Since the number of layers, neurons, and parameters are generalized in the definition of DNNs, and types of activation functions are not specified, the proposed method can be applied to any neural network in which the gradient of parameters is computable.

2.2. Incremental Learning

The flow of incremental learning is shown in Figure 1. An untrained DNN $N_{- 1}$ is trained first by using the training dataset of Dataset 0. The trained DNN $N_{0}$ is evaluated by using the test dataset of Dataset 0. After testing, $N_{0}$ starts to be used. During its use, Dataset 1 is newly acquired. At that time, $N_{0}$ is trained again using the training dataset of Dataset 1, and the updated DNN $N_{1}$ is evaluated in the same way using the corresponding test dataset. However, $N_{1}$ does not always maintain sufficient accuracy for Dataset 0. Accordingly, the effect of training 1 on the accuracy for Dataset 0 needs to be evaluated. That necessity holds for the following incremental learning.

Figure 1.

Flow of incremental learning. An untrained deep neural network (DNN) $N_{- 1}$ is trained by the training dataset of Dataset 0. The trained DNN $N_{0}$ is evaluated by using the test dataset of Dataset 0. After that, $N_{0}$ is trained again and updated to $N_{1}$ using the training dataset of Dataset 1 that is newly obtained. The updated DNN $N_{1}$ is evaluated by using the test dataset of Dataset 1. At that time, $N_{1}$ should also be evaluated for the test dataset of Dataset 0, which is denoted as $X_{1}$ . Similarly, DNN $N_{2}$ should be evaluated not only for the test dataset of Dataset 2 but also for the test datasets of Dataset 0 and Dataset 1, which is denoted as $X_{2}$ .

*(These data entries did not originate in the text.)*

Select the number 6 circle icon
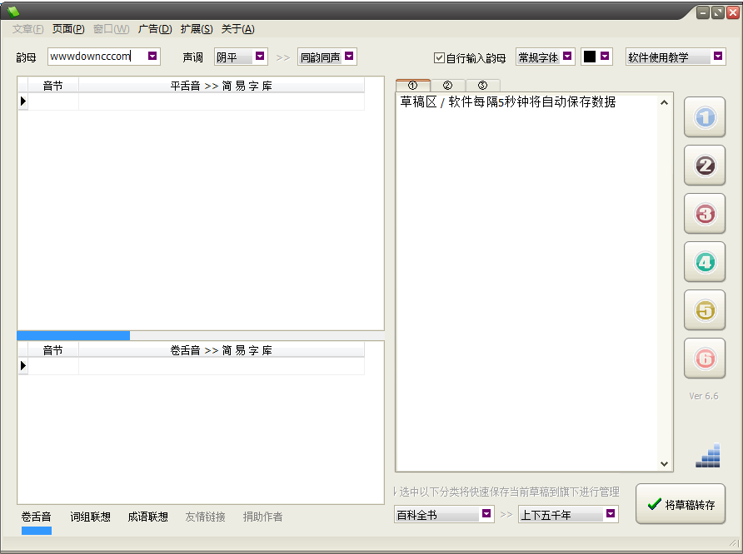Viewport: 743px width, 554px height. (x=704, y=359)
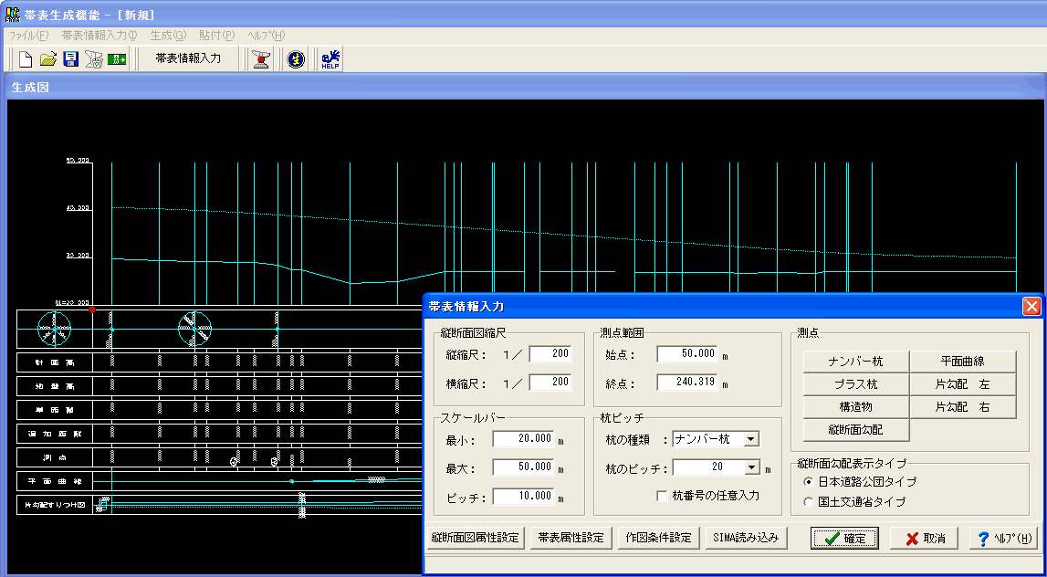
Task: Click the 始点 input field
Action: [x=686, y=354]
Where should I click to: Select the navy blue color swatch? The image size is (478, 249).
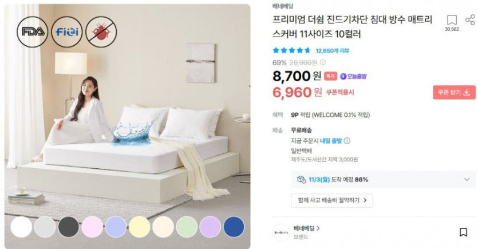pyautogui.click(x=234, y=227)

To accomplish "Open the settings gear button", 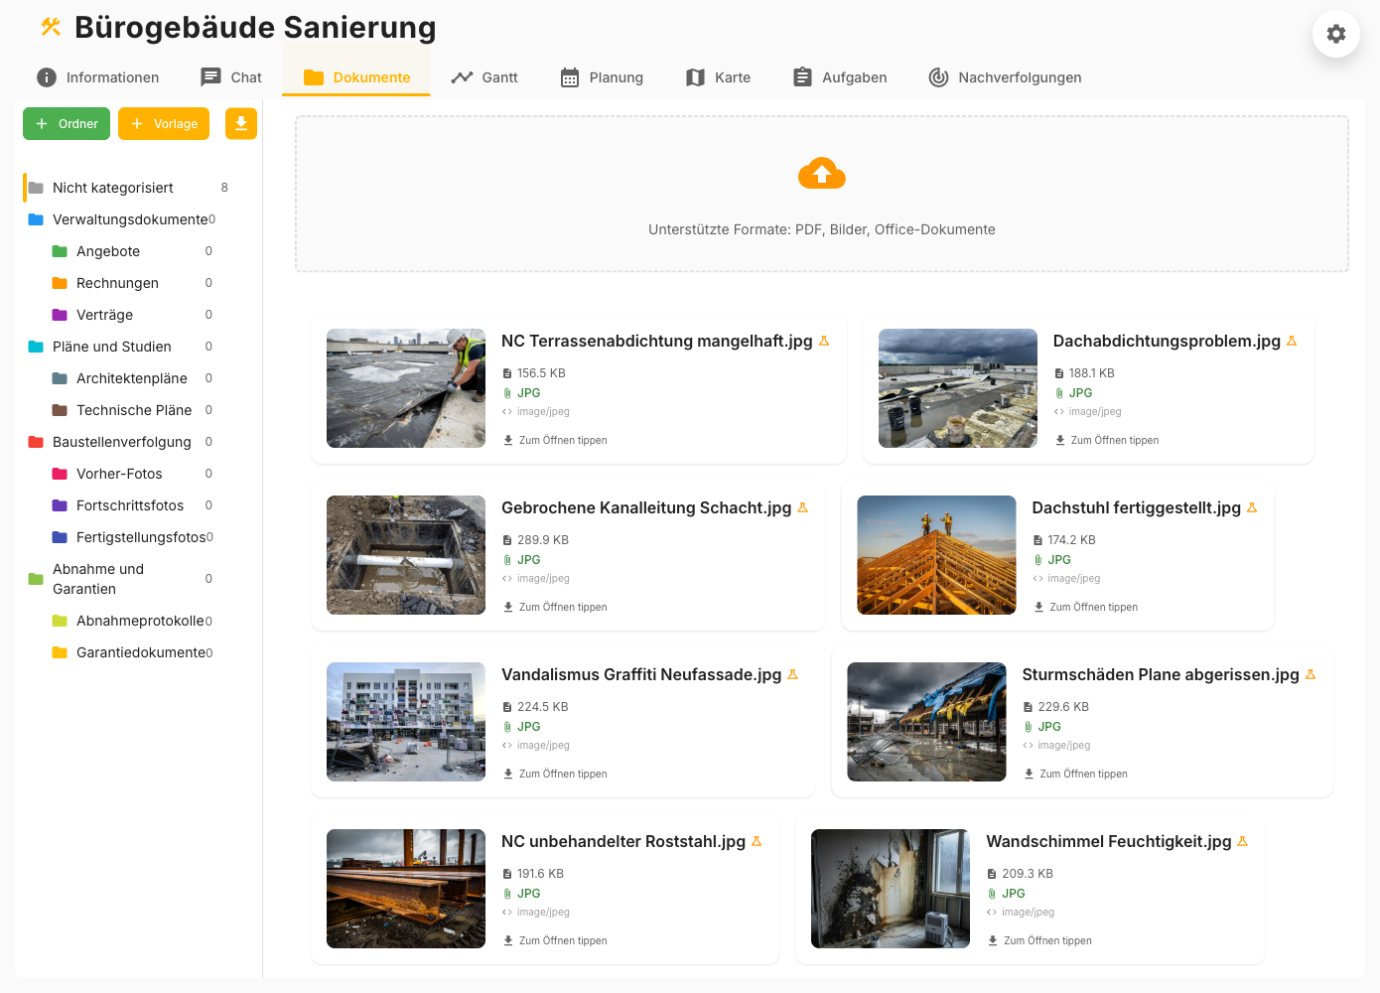I will coord(1335,34).
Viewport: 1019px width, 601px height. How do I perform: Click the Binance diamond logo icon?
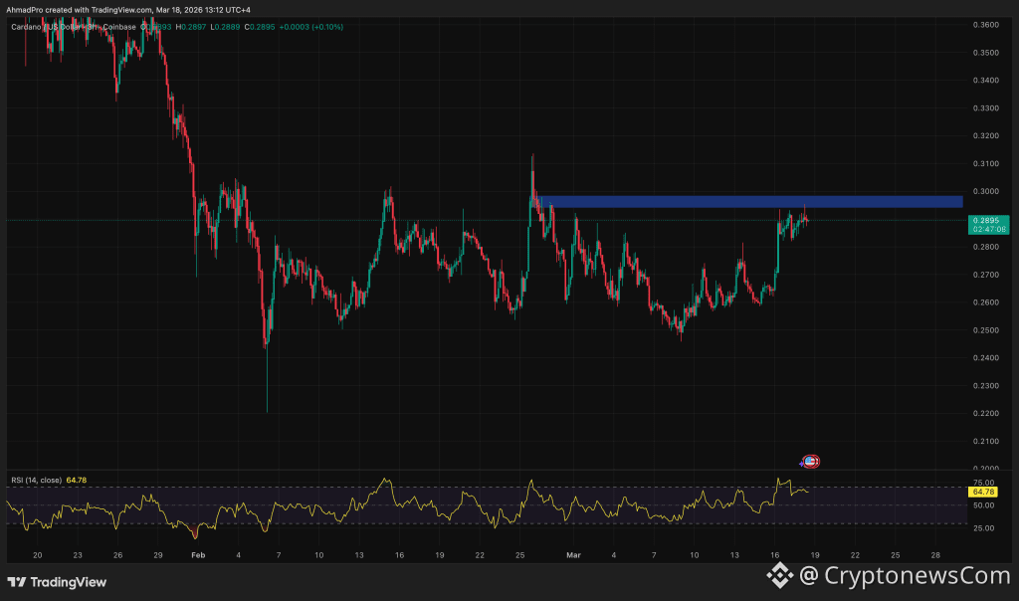tap(781, 574)
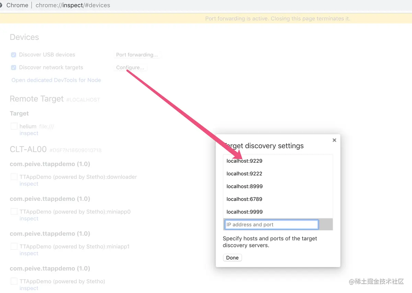Viewport: 412px width, 293px height.
Task: Open the Port forwarding settings button
Action: pos(137,55)
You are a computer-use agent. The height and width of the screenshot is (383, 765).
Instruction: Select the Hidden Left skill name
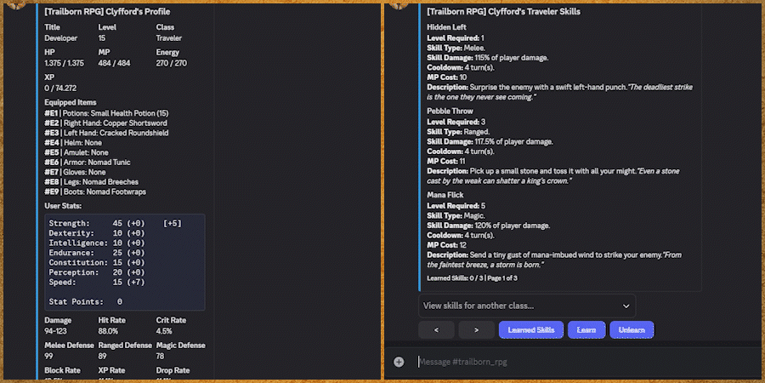click(x=447, y=27)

Incremental learning can be categorized as domain-, task-, and class-incremental learning (Van de Ven & Tolias, 2019). We focus only on domain-incremental learning (Mirza et al., 2022; Wang et al., 2024a). Specifically, we assume that the input distribution may change, but the number of classification classes $c$ is not increased, and no other tasks are added through the incremental learning.

As for a DNN $N_{s} (1 \leq s)$ , a dataset for which the effect should be evaluated is denoted as $X_{s}$ . It is defined as follows:

Definition 1

\begin{aligned} X_{s} = {\begin{cases} {TD}_{0} & (s = 1), \\ X_{s - 1} \cup {TD}_{s} & (otherwise), \end{cases} \end{aligned}

where ${TD}_{s}$ represents the test dataset of Dataset $s$ .

2.3. Problem Statement

Incremental learning is useful to adjust a DNN to changes in the distribution of input values, which is known as concept drift. However, even if the distribution of input values changes, it does not necessarily mean that the input values are completely changed to different values. For example, when the range of input values is expanded, the past input values are included in the new ones. In such cases, an operator of the system using the DNN is concerned about accuracy with respect to the past dataset. In actual operations, the operator may not be able to determine if concept drift actually occurs. Therefore, if the operator finds that the accuracy for the past dataset decreases unexpectedly, the use of the updated DNN may be rejected. Thus, the tradeoff between adjusting to the new dataset and maintaining performance for the past dataset needs to be balanced. The decision to operate the updated DNN should be carefully made on the basis of the accuracy of the newly obtained dataset, the accuracy of the past dataset, and the results of the concept drift evaluation. When the updated DNN is not adopted, either the training is retried, or a rollback to the past DNNs is executed.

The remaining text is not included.